Building a Map of Australia: Choropleth and Contiguous Cartogram

Author

C21380786

Published

April 17, 2025

# Function to quietly install and load packages
quiet_library <- function(pkg) {
  suppressMessages(suppressWarnings({
    if (!requireNamespace(pkg, quietly = TRUE)) {
      install.packages(pkg, quiet = TRUE)
    }
    library(pkg, character.only = TRUE)
  }))
}
options(repos = c(CRAN = "https://cloud.r-project.org"))

# Core libraries
quiet_library("ggplot2")
quiet_library("sf")
quiet_library("ggspatial")
quiet_library("rnaturalearth")
quiet_library("rnaturalearthdata")
quiet_library("geojsonio")
quiet_library("leaflet")
quiet_library("magick")
quiet_library("tidyverse")
quiet_library("viridisLite")
quiet_library("geosphere")
quiet_library("ggrepel")
quiet_library("cartogram")
quiet_library("rmapshaper")
quiet_library("tmap")


quiet_library("wordcloud")
quiet_library("RColorBrewer")
quiet_library("stopwords")
quiet_library("textdata")
quiet_library("tidytext")
quiet_library("stringr")
quiet_library("tidyr")
quiet_library("collapsibleTree")
quiet_library("text2vec")
quiet_library("dplyr")
quiet_library("widyr")
quiet_library("igraph")
quiet_library("ggraph")

Base Map of Australia

australia <- ne_countries(scale = "medium", country = "Australia", returnclass = "sf")

ggplot(data = australia) +
  geom_sf(fill = "antiquewhite") +
  theme_minimal() +
  ggtitle("Base Map of Australia")

Overlay Major Cities

cities <- data.frame(
  name = c("Sydney", "Melbourne", "Brisbane", "Perth", "Adelaide", "Darwin", "Canberra", "Hobart"),
  lon  = c(151.2093, 144.9631, 153.0251, 115.8575, 138.6007, 130.8456, 149.1300, 147.3272),
  lat  = c(-33.8688, -37.8136, -27.4698, -31.9505, -34.9285, -12.4634, -35.2809, -42.8821)
)

cities_sf <- st_as_sf(cities, coords = c("lon", "lat"), crs = 4326)

base_plot <- ggplot() +
  geom_sf(data = australia, fill = "antiquewhite") +
  geom_sf(data = cities_sf, color = "red", size = 3) +
  geom_text_repel(data = cities, aes(x = lon, y = lat, label = name), size = 3,
                  nudge_y = 1, nudge_x = 1) +
  theme_minimal() +
  ggtitle("Australia Map with Major Cities")
base_plot

Overlay State Boundaries

states <- st_read("gadm41_AUS_1.json", quiet = TRUE)
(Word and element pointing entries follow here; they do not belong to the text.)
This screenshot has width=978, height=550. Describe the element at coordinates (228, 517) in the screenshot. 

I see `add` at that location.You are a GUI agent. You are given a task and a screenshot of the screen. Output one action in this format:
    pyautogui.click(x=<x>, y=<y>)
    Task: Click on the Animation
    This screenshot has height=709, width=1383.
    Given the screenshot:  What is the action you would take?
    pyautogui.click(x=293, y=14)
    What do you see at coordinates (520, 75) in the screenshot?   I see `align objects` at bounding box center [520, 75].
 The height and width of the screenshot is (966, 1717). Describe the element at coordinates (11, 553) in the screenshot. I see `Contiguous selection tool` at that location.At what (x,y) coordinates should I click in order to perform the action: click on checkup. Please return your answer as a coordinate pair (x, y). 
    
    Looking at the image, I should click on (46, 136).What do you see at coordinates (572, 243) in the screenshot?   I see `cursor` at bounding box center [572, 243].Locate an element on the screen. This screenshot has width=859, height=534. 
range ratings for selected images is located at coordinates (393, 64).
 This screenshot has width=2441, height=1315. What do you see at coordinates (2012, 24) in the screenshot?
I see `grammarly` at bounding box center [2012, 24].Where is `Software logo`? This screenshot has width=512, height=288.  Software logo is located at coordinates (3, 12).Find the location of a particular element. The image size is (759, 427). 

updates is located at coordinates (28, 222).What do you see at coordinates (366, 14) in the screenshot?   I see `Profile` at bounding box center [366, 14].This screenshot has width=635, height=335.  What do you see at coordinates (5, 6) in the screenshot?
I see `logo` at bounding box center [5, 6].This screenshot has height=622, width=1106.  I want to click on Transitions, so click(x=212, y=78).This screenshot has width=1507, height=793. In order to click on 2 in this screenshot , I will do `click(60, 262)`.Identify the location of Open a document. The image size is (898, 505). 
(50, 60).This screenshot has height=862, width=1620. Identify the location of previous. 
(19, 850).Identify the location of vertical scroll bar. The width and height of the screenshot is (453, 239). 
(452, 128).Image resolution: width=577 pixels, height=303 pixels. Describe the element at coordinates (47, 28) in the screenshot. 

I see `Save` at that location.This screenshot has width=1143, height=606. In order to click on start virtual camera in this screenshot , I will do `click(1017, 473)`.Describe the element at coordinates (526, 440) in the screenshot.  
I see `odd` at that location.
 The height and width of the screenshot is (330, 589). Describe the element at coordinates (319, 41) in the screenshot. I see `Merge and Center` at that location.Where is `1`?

map_with_states <- base_plot +
  geom_sf(data = states, fill = NA, color = "blue", size = 0.7) +
  ggtitle("Australia Map with Cities and State Boundaries")
map_with_states

Overlay Route

# Coordinates for Sydney and Perth
sydney <- cities %>% filter(name == "Sydney")
perth  <- cities %>% filter(name == "Perth")

# Plot with route line
map_with_route <- ggplot() +
  geom_sf(data = states, fill = NA, color = "blue", size = 0.5) +
  geom_sf(data = australia, fill = "antiquewhite", color = "gray70") +

  # Cities
  geom_point(data = cities, aes(x = lon, y = lat), color = "red", size = 3) +
  geom_text_repel(data = cities, aes(x = lon, y = lat, label = name), vjust = -1) +

  # Curved route from Sydney to Perth
  geom_curve(aes(x = sydney$lon, y = sydney$lat,
                 xend = perth$lon, yend = perth$lat),
             curvature = 0.2, color = "purple", linewidth = 1,
             arrow = arrow(length = unit(0.15, "inches"))) +

  # Map scale and north arrow
  annotation_scale(location = "bl", width_hint = 0.5) +
  annotation_north_arrow(location = "tl", which_north = "true", 
                         style = north_arrow_fancy_orienteering) +

  # Theme and title
  theme_minimal() +
  ggtitle("Australia with Major Cities and Route: Sydney to Perth")

map_with_route
Scale on map varies by more than 10%, scale bar may be inaccurate

Add Median Income by State

# Read the CSV
income <- read.csv("medianincomeaustralia.csv")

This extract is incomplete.